Financial Math Seminar

Gradient tree-boosted mixture models and their applications in insurance loss prediction

  • 演讲者:高光远(中国人民大学)

  • 时间:2021-11-18 16:00-17:00

  • 地点:腾讯会议 ID 149 277 550

Abstract

Insurance loss data often cannot be well modeled by a single distribution. Mixture of models are often applied in insurance loss modeling. The Expectation-Maximization (EM) algorithm is used for parameter estimation in mixture of models. Feature engineering and variable selection are challenging for mixture of models due to several component models involving. Overfitting is also a concern when predicting future loss. To address those issues, we propose an Expectation-Boosting (EB) algorithm, which replaces the maximization step in the EM algorithm by a gradient boosting decision tree. The boosting is overfitting-sensitive, and it performs automated feature engineering, model fitting and variable selection simultaneously. The EB algorithm fully explores the predictive power of covariate space. We illustrate those advantages using two simulated data and a real insurance loss data.

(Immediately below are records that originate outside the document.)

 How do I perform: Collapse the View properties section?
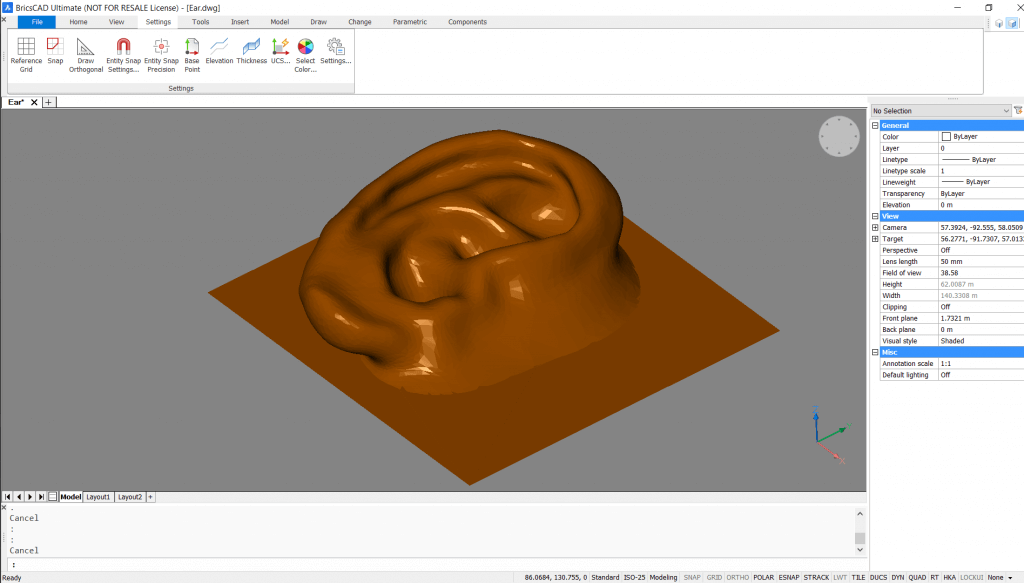coord(875,216)
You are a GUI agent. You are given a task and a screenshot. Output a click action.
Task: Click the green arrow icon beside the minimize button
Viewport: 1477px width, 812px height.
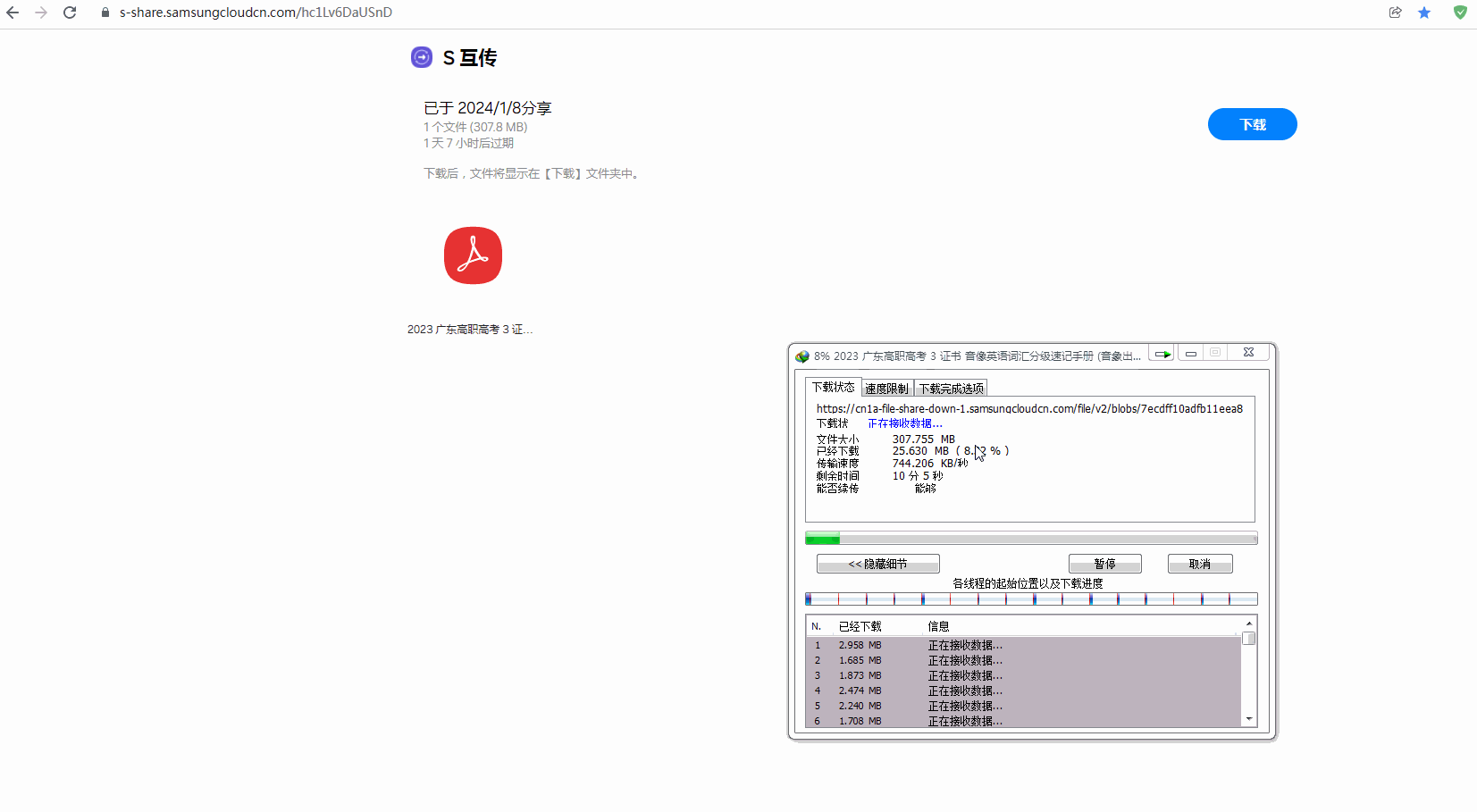point(1162,353)
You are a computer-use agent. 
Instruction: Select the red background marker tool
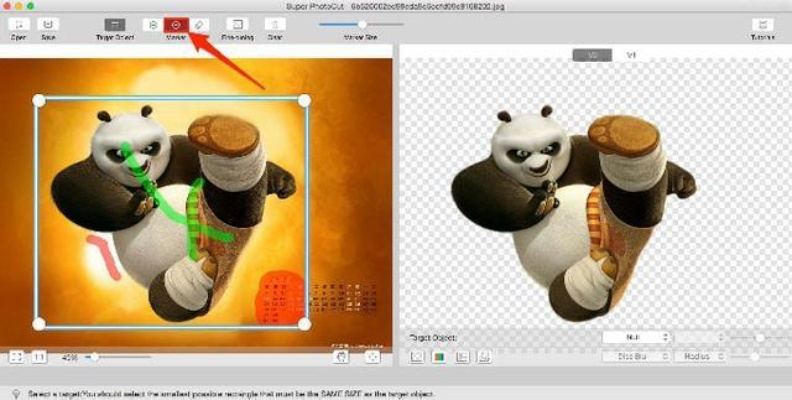(x=176, y=23)
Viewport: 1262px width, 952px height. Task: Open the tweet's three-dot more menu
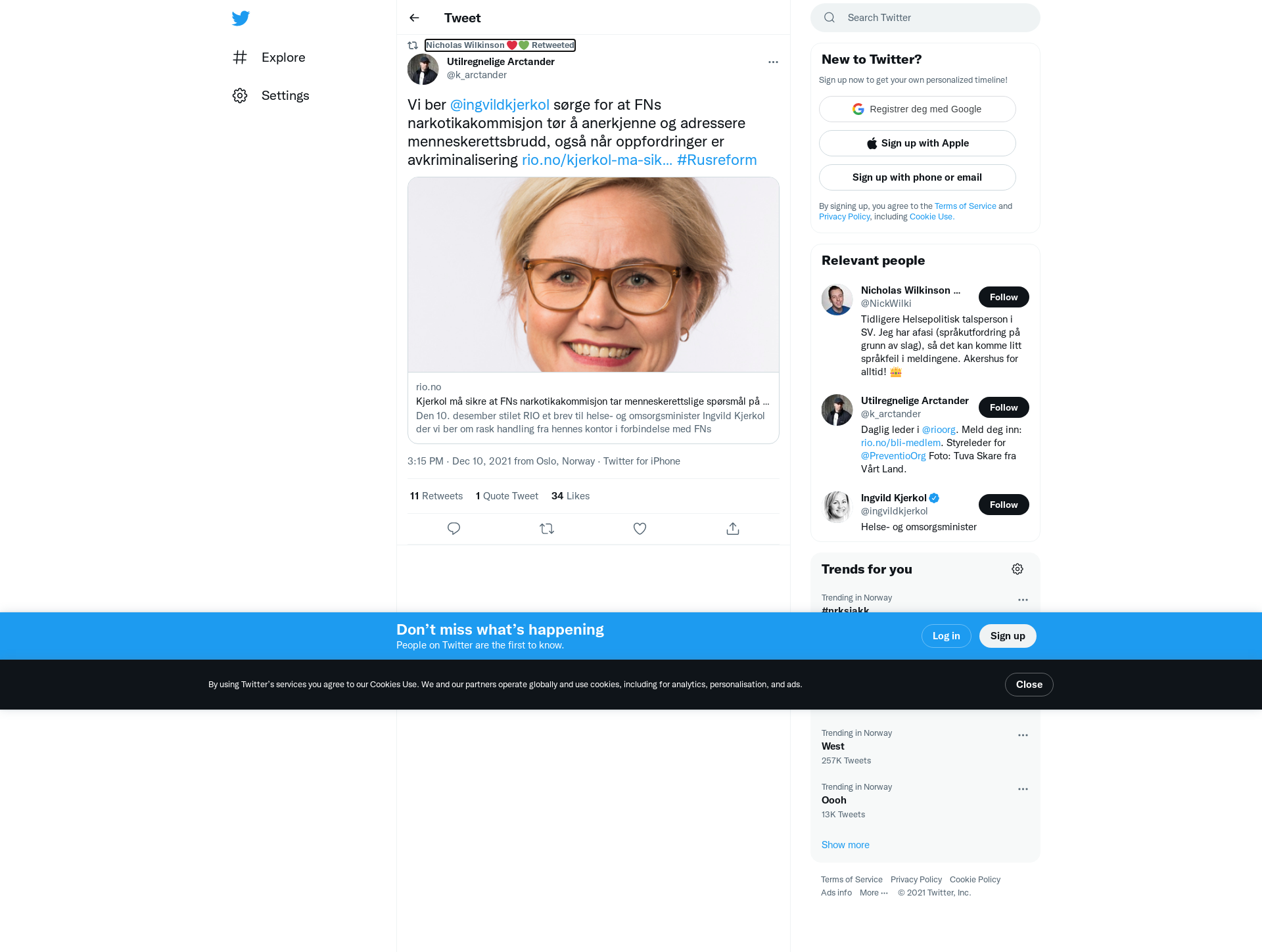tap(773, 62)

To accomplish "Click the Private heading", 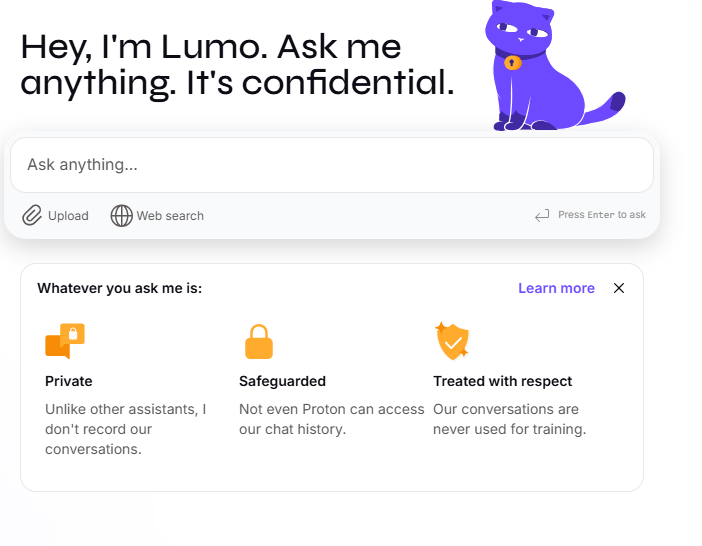I will [x=68, y=381].
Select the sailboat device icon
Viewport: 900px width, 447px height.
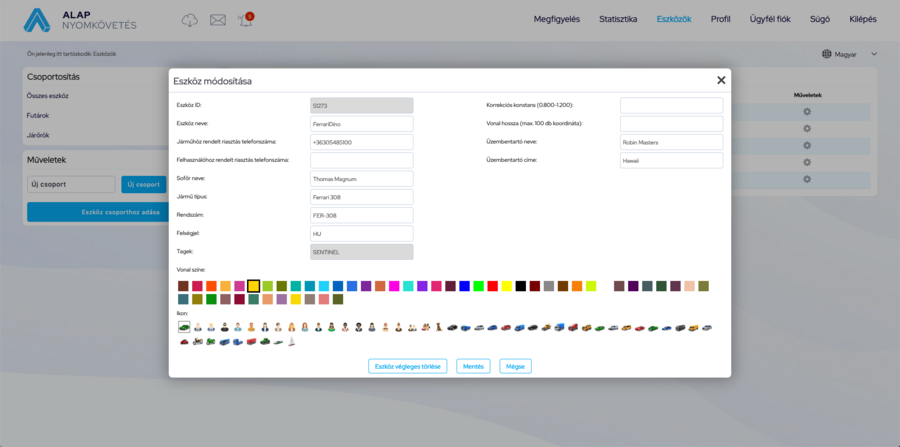coord(292,342)
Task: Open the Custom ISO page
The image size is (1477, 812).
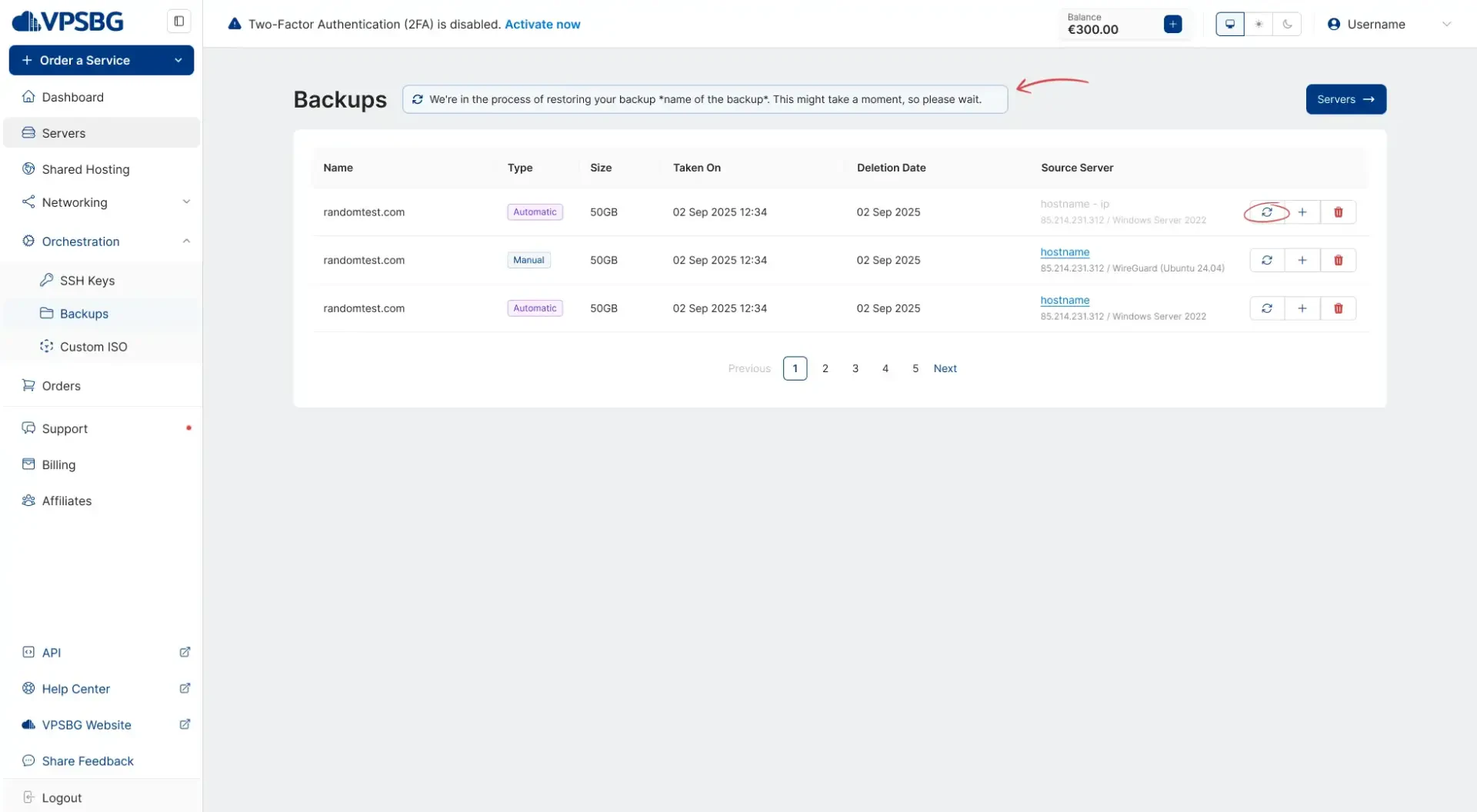Action: [94, 346]
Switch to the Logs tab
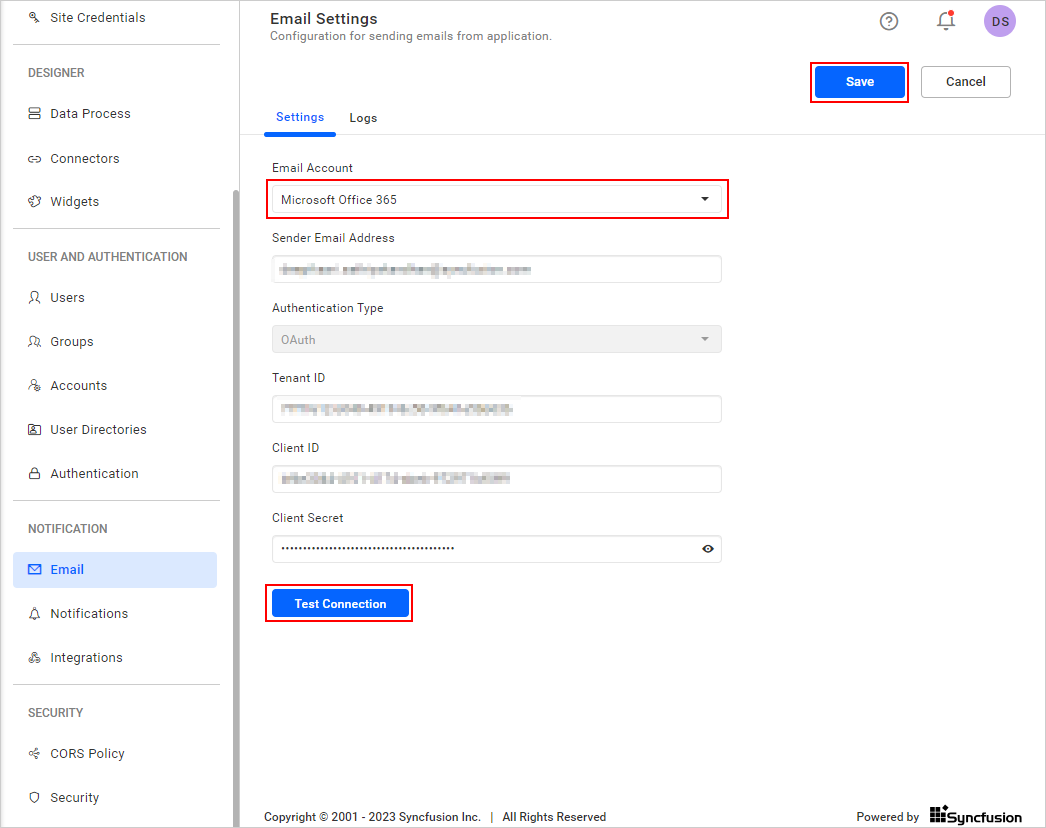This screenshot has height=828, width=1046. click(x=363, y=117)
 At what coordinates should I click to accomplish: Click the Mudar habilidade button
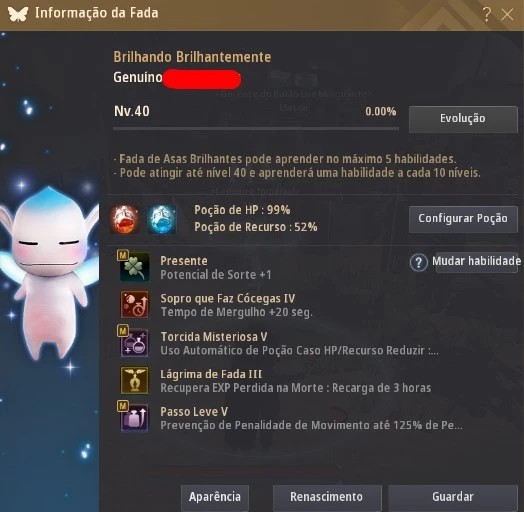[477, 262]
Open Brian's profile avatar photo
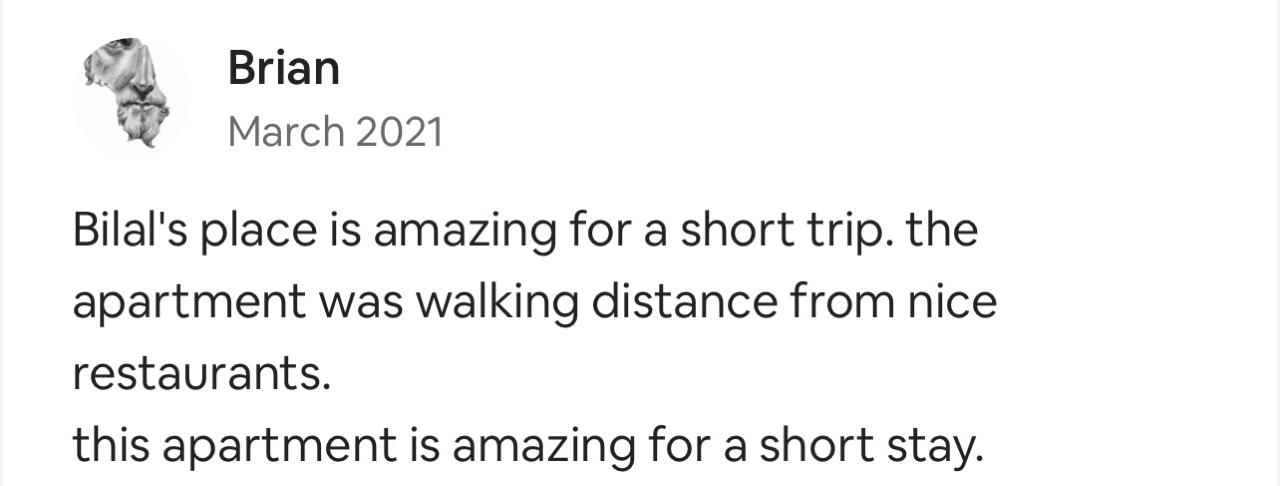Viewport: 1280px width, 486px height. (x=131, y=97)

个人简介:高光远,中国人民大学统计学院副教授。主要研究领域包括非寿险准备金评估方法、贝叶斯统计、车险定价模型、车联网大数据分析、copulas、死亡率预测模型等。研究成果发表在《ASTIN Bulletin》、《Insurance:Mathematics and Economics》、《Machine Learning》等,由Springer出版著作《Bayesian claims reserving methods in non-life insurance with Stan》。参与编著多本教材,建设慕课《金融数学》、《非寿险精算学》。主持国家自科青年项目、Society of Actuaries科研项目等,参与国家社科重大项目等。